== To do ==
Quote the records word for word, from their start through the line containing "I will coord(239,480).", with both ends included.

- - -

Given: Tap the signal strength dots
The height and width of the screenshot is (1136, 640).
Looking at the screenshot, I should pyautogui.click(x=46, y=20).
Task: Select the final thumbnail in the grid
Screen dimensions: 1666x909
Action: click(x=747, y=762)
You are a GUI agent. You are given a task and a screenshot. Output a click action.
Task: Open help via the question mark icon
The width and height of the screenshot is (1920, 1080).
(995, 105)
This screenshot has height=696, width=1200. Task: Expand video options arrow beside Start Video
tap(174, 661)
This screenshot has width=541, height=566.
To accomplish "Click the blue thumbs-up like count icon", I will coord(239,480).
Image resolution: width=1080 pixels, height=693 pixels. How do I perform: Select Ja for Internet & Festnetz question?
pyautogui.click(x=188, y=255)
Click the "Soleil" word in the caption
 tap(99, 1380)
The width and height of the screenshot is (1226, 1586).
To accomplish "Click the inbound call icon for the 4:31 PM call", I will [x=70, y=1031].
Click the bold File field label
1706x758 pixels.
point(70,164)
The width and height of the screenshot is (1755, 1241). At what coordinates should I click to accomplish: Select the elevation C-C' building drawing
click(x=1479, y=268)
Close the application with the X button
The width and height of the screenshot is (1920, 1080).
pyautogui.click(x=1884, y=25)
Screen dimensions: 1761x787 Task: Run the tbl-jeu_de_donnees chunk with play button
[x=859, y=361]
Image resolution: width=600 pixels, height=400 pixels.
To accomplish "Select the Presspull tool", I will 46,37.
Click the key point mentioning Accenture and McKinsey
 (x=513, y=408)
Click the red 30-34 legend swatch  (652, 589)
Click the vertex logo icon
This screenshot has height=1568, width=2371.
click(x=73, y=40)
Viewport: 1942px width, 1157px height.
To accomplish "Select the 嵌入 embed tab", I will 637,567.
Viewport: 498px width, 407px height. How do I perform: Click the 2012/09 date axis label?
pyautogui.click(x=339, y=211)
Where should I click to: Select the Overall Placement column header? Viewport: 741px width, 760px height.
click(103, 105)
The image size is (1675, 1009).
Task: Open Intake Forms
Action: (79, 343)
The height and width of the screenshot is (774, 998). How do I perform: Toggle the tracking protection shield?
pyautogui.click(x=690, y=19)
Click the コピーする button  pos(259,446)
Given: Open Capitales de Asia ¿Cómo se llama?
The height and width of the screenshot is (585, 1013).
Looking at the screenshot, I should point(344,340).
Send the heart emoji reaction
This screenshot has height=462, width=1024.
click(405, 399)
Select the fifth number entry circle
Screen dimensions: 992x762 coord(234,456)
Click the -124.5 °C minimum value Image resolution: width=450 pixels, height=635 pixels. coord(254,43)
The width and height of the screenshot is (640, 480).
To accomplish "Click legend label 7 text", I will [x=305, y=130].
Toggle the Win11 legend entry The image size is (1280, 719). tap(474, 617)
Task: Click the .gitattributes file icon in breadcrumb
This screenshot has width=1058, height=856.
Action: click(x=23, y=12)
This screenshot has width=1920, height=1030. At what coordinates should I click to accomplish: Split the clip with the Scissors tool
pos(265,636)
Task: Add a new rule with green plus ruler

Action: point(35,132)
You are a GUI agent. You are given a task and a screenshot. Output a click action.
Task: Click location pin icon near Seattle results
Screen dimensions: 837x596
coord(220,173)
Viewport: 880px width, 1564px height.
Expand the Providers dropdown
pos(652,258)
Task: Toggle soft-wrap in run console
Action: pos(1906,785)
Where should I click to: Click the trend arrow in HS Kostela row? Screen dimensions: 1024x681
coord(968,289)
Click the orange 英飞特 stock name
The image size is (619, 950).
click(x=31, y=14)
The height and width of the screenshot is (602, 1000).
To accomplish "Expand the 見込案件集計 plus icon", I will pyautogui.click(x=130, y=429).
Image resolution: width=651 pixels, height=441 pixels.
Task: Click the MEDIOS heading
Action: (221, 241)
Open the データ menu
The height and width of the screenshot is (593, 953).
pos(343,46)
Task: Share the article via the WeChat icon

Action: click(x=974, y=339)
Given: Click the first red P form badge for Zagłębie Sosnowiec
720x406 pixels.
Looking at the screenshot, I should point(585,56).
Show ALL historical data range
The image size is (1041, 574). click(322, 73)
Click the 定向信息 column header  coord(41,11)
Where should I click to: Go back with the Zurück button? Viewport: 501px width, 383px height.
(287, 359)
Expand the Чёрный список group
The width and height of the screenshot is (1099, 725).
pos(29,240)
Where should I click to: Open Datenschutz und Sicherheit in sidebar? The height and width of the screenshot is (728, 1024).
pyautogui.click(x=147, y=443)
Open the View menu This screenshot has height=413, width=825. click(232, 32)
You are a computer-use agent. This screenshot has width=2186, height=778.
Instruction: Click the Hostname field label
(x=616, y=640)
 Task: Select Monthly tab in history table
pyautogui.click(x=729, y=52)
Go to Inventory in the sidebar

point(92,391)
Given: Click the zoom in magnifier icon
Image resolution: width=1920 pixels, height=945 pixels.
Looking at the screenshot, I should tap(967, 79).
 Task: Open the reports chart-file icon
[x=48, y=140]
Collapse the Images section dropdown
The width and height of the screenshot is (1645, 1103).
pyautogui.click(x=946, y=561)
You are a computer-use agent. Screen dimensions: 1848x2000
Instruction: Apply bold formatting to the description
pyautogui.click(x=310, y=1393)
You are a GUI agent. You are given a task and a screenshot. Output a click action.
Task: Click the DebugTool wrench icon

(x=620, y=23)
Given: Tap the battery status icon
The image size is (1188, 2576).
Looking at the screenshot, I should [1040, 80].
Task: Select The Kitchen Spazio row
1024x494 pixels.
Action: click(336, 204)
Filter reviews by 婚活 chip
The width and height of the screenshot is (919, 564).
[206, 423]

- - -

== Answer to the exercise ==
Given: Tap the signal strength dots
The height and width of the screenshot is (1136, 640).
Looking at the screenshot, I should pyautogui.click(x=46, y=20).
Task: Select the final thumbnail in the grid
Screen dimensions: 1666x909
Action: click(x=747, y=762)
You are a GUI agent. You are given a task and a screenshot. Output a click action.
Task: Open help via the question mark icon
The width and height of the screenshot is (1920, 1080).
(995, 105)
This screenshot has height=696, width=1200. Task: Expand video options arrow beside Start Video
tap(174, 661)
This screenshot has width=541, height=566.
To accomplish "Click the blue thumbs-up like count icon", I will coord(239,480).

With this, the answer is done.